米国のシェールオイルの増産が期待されるが、シェールオイル生産企業は増産に踏み切りにくいという。地政学リスクによる高騰となると、状況の変化で一転、価格が反落する可能性があるからだ。
また、武力衝突の懸念も消えない。今回の無人機攻撃について、イエメンのフーシ派が犯行声明を出したものの、米国は、フーシ派を支援しているイランの犯行と断定している。対イラン強硬派のボルトン氏の大統領補佐官辞任で好転するかに見えた米・イラン関係は、再び緊張が高まっている。
攻撃したのがフーシ派にせよ、イランにせよ、石油関連施設を破壊されたサウジが報復をしないでいるとは考えにくい。
世界最大の石油供給エリアである中東で武力衝突が起き、報復し合う展開になれば、原油価格が100ドルに近づいてもおかしくない。
中東での混乱が長期化すれば、米中貿易摩擦長期化で減速傾向が続いている世界経済の足を引っ張ることになりかねない。
石油元売りは原油価格上昇で恩恵を受ける
中東の混乱が長期化し、原油価格が高値圏で推移すれば、日本企業への影響も大きくなっていこう。その中で、 原油価格の上昇で恩恵を受ける業界がある。JXTGホールディングスや出光興産が代表格となる石油元売り業界だ。
元売り各社には、70日間の「民間備蓄」が法律で定められている。原油価格が上昇すれば備蓄分の在庫評価がプラスとなり、増益要因となるのだ。

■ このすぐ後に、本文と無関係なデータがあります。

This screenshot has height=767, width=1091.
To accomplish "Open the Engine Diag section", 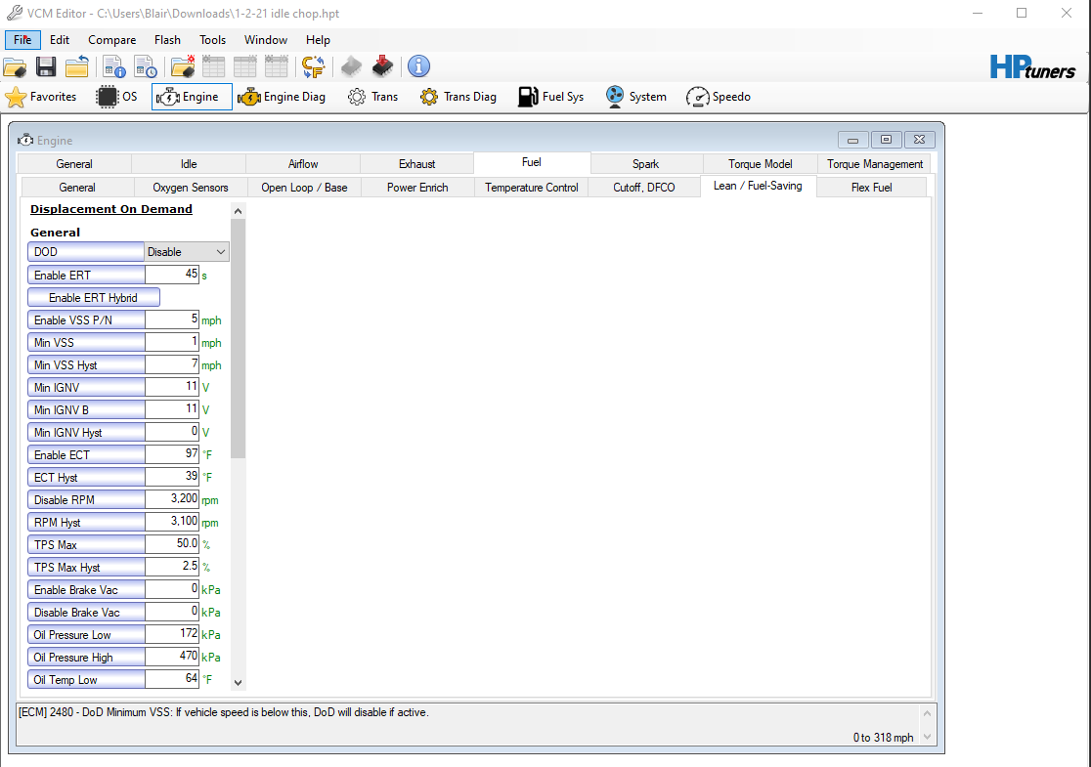I will pyautogui.click(x=282, y=97).
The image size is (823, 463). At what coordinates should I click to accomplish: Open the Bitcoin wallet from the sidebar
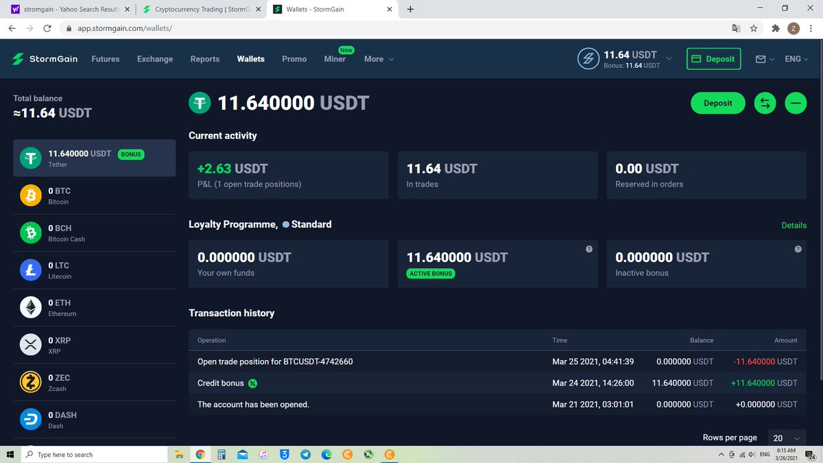pyautogui.click(x=30, y=195)
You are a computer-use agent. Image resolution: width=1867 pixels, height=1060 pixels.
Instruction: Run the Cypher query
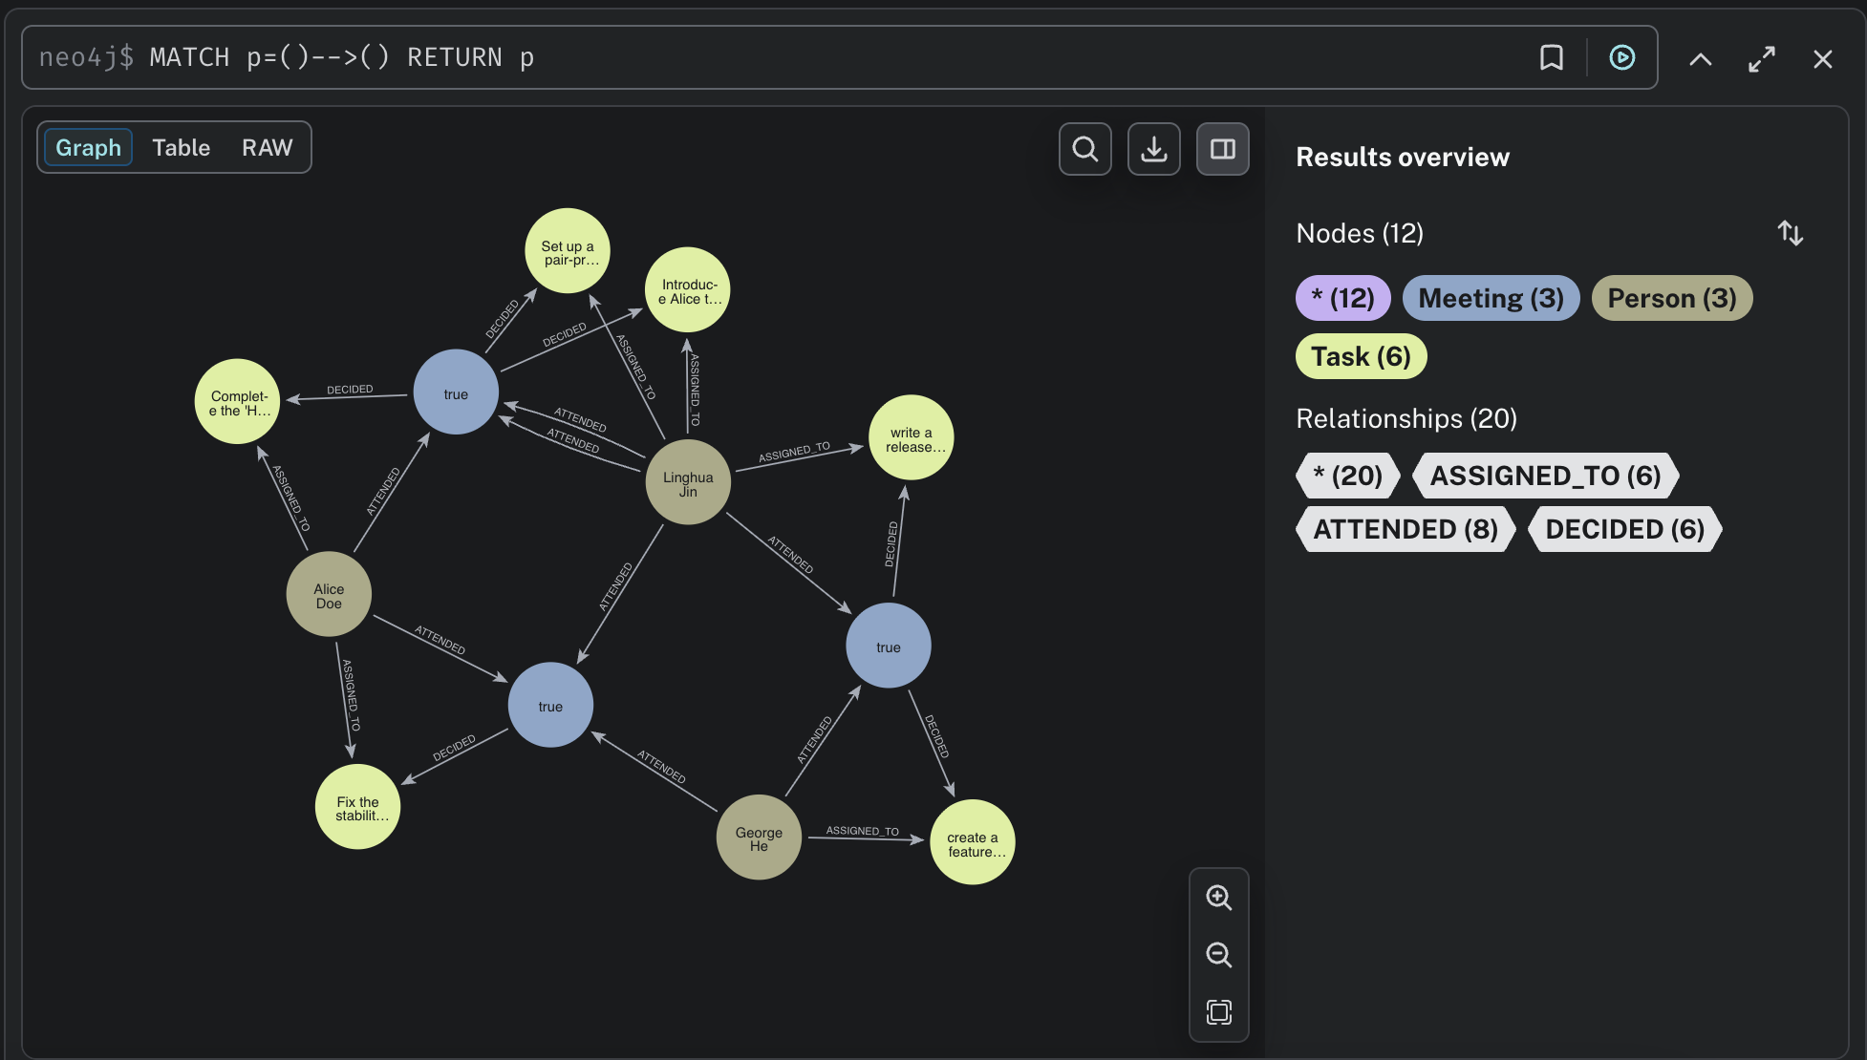tap(1621, 57)
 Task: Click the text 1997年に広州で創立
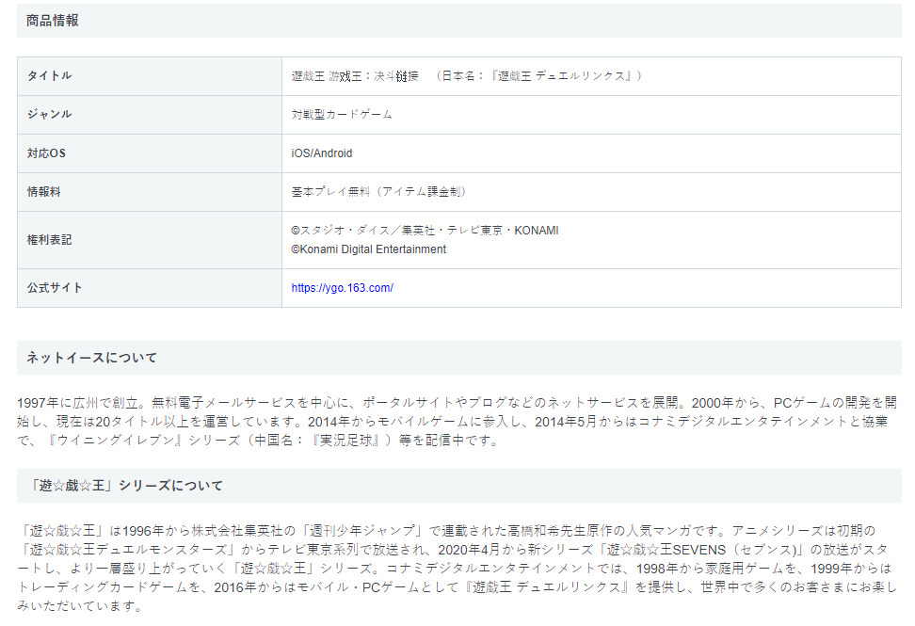[75, 403]
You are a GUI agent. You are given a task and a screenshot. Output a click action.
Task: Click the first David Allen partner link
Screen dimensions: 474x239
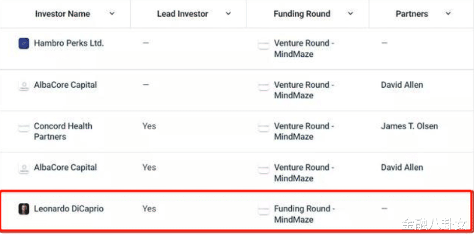pos(402,85)
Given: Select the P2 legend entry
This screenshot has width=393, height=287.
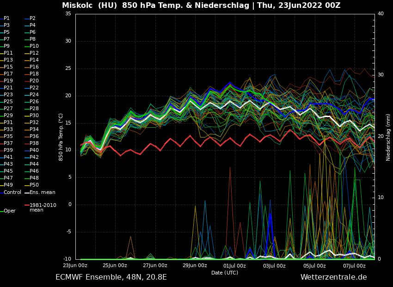Looking at the screenshot, I should pyautogui.click(x=32, y=19).
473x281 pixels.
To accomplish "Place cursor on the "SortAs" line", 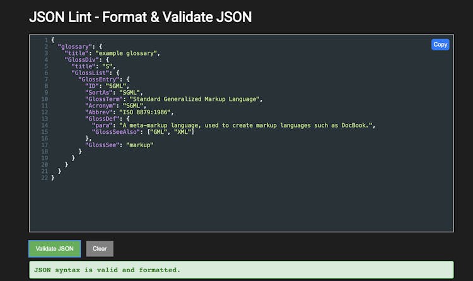I will [114, 92].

多くの業界にとって事態の長期化は憂いだ。今のところは日本への影響は軽微だが、70ドル前後で推移したとしても、消費税率引き上げに伴う駆け込み需要の反動減が懸念される時期に物価上昇圧力が増大することになり、消費減に拍車を掛けるだろう。武力衝突ともなれば世界経済のより一層の減速による輸出減少も加わり、日本経済が腰折れする可能性が高まる。